There are a few regulatory trends occurring in the EU that may be seen to hinder the manufacturing industry, and according to Olivier, there needs to be a balance between the needs of the industry and regulation.
For example, exhaust emissions are being regulated by the EU, which is impacting the use of industrial trucks and mobile cranes.
There are also talks to impose stricter outdoor noise regulations, but according to Olivier “[FEM] is trying to push that away as much as we can” as it will greatly impact business.
On another note, the requirements for the safety of machinery were adopted in 2006 but they are now being reopened.
“Sometimes there is a gap between the intentions of politicians and reality”, states Olivier.

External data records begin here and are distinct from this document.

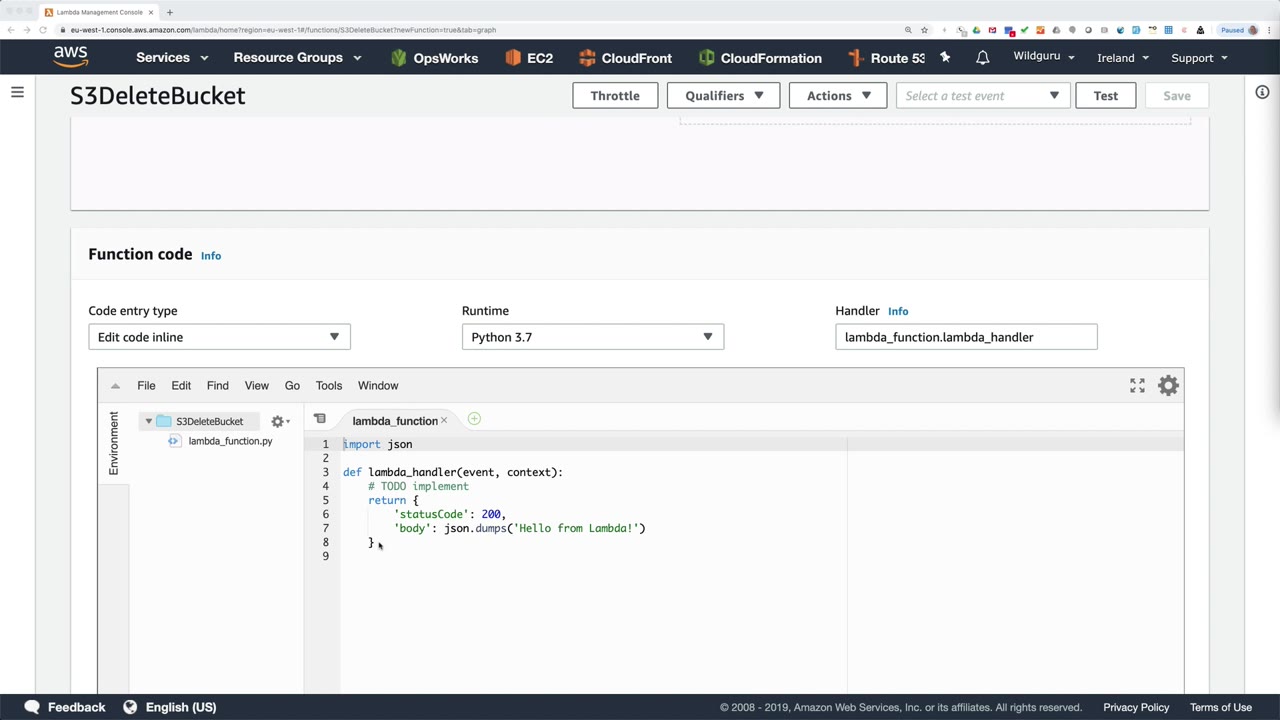Image resolution: width=1280 pixels, height=720 pixels.
Task: Open new tab with green plus icon
Action: coord(474,420)
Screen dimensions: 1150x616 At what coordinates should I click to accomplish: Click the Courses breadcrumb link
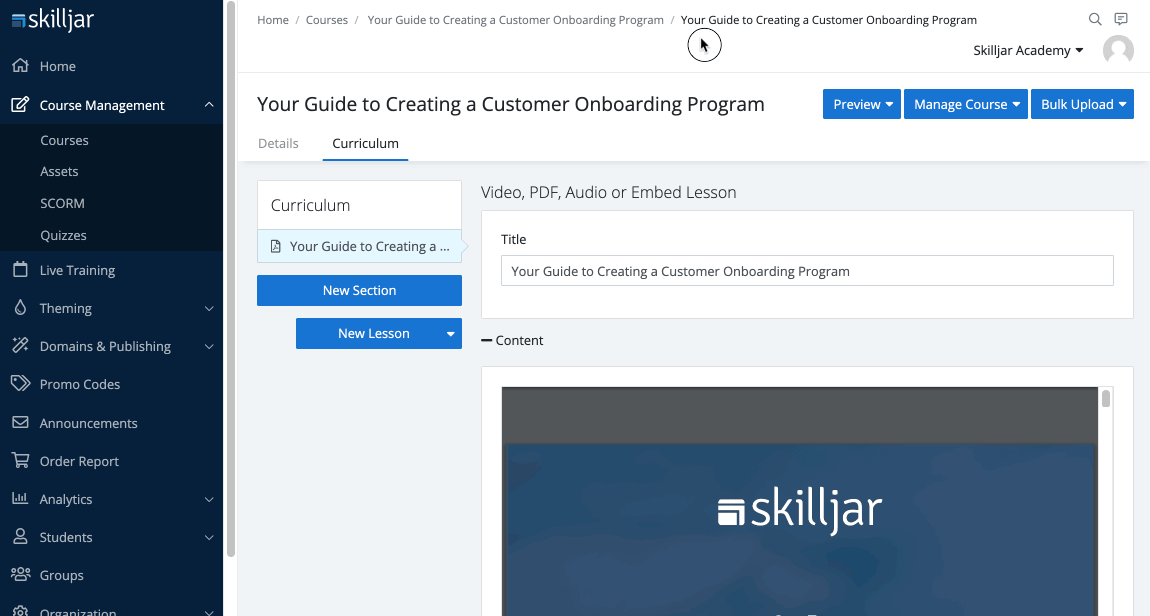pos(327,20)
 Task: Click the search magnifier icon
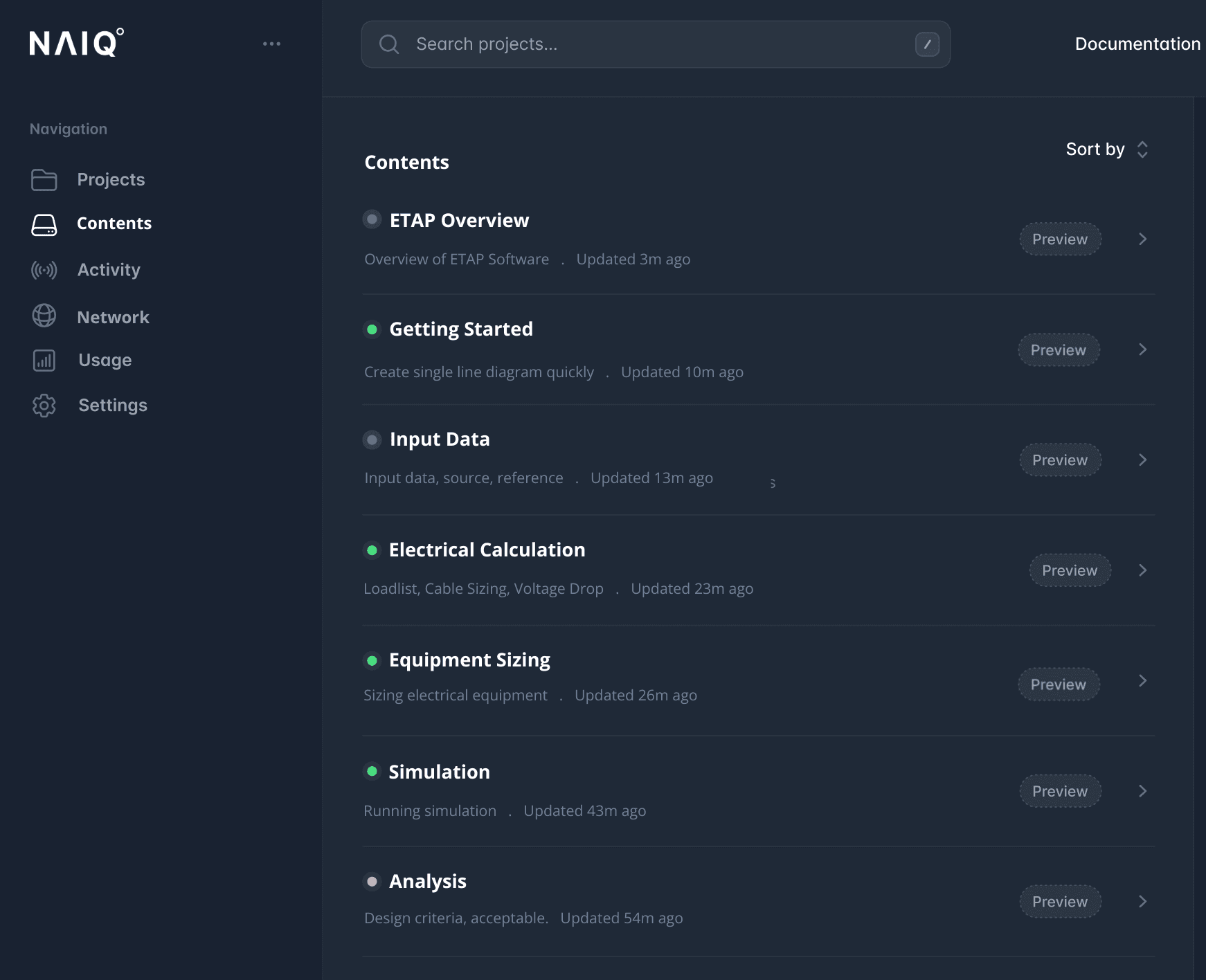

The first pillar of competitiveness was safety as the manufacturer said that without safety there would be no trust in anything. There needs to be market surveillance to ensure that there is sufficient compliance.
Technology is an important pillar for the European materials handling industry, but again looking at it from a regulatory perspective there are many issues that are being looked at by European regulators.
One thing to keep in mind is that the volume of exports outside Europe has more than doubled and is almost at 50%. This is a current change in Europe as previously manufacturers would make most of their business within Europe.
If too stringent requirements are placed on manufacturers, this will make them less competitive in an international market.
Global market access should also be supported wherever possible by the elimination of trade barriers.
Hopefully FEM can continue on with the hard work it’s been doing to support the industry since its creation in 1953. If nations can continue to collaborate and work together to build the industry, may the EU can return to it’s peak economic performance of 2007.